The example Goldwater puts forth here confirms that when parties and lower courts attempt to circumvent ICWA’s clearly defined procedures, courts applying the act will instruct those entities to go back and follow protocol. According to Sandefur’s own account of the factual and procedural history in this case, the parties seeking termination of parental rights never asked the court to make a determination of “active efforts” as required under the law. Instead, they asked the court to rule that the “active efforts” standard didn’t apply, which the court refused to do. Rather than follow the procedures outlined in ICWA to properly effectuate termination, the parties sought an appeal. Again, this case does not demonstrate that the “active efforts” standard in ICWA precludes the termination of a parent’s rights when that parent has been abusive, committed criminal conduct, or engaged in behavior that threatens the health and welfare of a child. What this case demonstrates is that entities may not terminate parental rights based on prejudice or cultural misunderstandings alone. As Congress determined, this serves the best interests of Indian children. –Mary Katherine Nagle |
Sandefur: These and many other cases illustrate how ICWA harms the very people that allegedly it was designed to benefit. And it does so in order to benefit tribal government interests rather the interests of children. And the way that it does this — there’s multiple ways, I’ll go through a few of them — one is, as I’ve mentioned, the different burdens of proof or termination of parental rights. It requires a beyond-a-reasonable-doubt evidentiary standard with testimony from expert witnesses, which is a higher standard than is applied in criminal cases where you send somebody to jail for life. That is a very severe standard. In fact, it’s a standard so severe that the U.S. Supreme Court refused to apply it in Santosky v. Kramer on the grounds that such a severe burden would make it too difficult for the state to protect children in cases where termination of parental rights is appropriate.
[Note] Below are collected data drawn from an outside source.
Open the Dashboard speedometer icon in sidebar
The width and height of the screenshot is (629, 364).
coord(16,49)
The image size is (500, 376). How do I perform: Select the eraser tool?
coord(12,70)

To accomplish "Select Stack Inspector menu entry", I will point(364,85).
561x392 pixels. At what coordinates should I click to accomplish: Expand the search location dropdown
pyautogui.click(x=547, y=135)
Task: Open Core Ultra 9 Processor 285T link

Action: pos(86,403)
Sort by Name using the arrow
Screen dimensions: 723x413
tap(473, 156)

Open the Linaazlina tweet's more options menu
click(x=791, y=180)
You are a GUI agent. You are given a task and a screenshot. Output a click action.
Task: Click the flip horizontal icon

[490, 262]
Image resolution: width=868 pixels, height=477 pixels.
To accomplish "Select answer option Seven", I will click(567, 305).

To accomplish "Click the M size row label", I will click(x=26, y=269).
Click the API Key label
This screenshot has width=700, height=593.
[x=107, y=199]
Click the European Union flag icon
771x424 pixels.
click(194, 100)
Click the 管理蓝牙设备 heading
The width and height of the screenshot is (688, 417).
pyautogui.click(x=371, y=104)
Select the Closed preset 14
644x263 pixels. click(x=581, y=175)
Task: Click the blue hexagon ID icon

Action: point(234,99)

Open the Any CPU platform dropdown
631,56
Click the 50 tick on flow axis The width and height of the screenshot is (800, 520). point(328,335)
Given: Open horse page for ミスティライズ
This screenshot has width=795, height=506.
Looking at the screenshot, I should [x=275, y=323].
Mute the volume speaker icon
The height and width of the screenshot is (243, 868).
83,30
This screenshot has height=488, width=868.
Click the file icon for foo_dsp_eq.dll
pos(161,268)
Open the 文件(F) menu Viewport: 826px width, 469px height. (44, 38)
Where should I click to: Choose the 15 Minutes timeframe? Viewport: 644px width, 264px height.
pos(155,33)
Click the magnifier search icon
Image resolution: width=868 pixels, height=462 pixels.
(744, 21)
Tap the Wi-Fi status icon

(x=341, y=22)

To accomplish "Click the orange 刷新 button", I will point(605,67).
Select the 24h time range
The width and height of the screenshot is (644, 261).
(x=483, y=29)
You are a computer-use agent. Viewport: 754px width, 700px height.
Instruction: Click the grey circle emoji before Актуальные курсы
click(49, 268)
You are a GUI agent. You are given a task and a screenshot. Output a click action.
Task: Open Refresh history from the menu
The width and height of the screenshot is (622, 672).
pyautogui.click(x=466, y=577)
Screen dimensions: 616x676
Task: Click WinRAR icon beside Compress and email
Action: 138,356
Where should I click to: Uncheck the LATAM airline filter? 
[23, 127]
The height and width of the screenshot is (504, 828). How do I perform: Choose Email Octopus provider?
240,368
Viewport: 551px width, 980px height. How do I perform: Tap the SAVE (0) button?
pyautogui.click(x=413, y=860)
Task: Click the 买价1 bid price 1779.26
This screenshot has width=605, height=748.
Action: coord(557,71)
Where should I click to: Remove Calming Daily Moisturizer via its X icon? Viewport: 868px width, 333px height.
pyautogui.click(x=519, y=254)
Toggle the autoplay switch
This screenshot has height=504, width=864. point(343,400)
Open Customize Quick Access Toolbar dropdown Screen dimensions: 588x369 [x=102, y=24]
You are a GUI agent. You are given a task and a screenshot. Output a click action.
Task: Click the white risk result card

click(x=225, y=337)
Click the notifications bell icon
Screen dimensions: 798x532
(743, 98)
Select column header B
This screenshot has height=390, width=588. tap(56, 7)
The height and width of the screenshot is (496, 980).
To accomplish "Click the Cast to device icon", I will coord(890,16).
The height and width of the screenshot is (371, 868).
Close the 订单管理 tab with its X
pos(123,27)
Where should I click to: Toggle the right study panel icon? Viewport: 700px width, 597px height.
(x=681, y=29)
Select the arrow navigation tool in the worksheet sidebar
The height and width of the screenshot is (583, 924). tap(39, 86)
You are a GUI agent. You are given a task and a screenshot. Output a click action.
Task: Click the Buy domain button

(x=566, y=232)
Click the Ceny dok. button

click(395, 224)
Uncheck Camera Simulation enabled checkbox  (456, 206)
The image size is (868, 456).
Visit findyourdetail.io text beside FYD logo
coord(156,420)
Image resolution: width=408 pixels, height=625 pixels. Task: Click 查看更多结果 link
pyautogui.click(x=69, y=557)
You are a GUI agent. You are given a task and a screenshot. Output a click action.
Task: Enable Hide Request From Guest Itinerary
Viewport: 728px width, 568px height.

The racial categorization that ICWA applies to adoption and foster care that make it virtually impossible for Indian children in need to find the loving, permanent adoptive homes that they need to survive and thrive. And these racial categories that make it incredibly difficult for a Native American child to find an adoptive home with a non-Indian, these categories apply to Indians generally. If you read the statute, it says, “an Indian family, any Indian family,” it doesn’t say members of the same tribe, which means that ICWA applies to Indian children not on the basis of tribal affiliation but on the basis of Indianness generically.
This is a gross mischaracterization of the law. It’s hard to understand what Goldwater means by “Indianness generally” — but ICWA does not apply to humans who have “Indianness generally.” ICWA only applies to citizens of federally recognized tribes. Indeed, the statute has no application unless an “Indian child” is at issue, and “Indian child” is defined as “Any unmarried person under the age of 18 and is either (a) a member of an Indian tribe or (b) is eligible for membership in an Indian tribe and is the biological child of a member of an Indian tribe.“ The act is directly and inextricably linked to citizenship in a sovereign nation. If a child and his/her parents are not citizens of a sovereign nation, ICWA will have no application to that child‘s foster placement, adoptive placement, or the possible termination of the parents’ rights — regardless of how much “Indianness” generally that child may have in the eyes of Goldwater or anyone else. –Mary Katherine Nagle |
Sandefur: But the very concept of generic Indianness is a racist white construct that was forced on Indians by settlers. It’s absurd that this was written into the statue.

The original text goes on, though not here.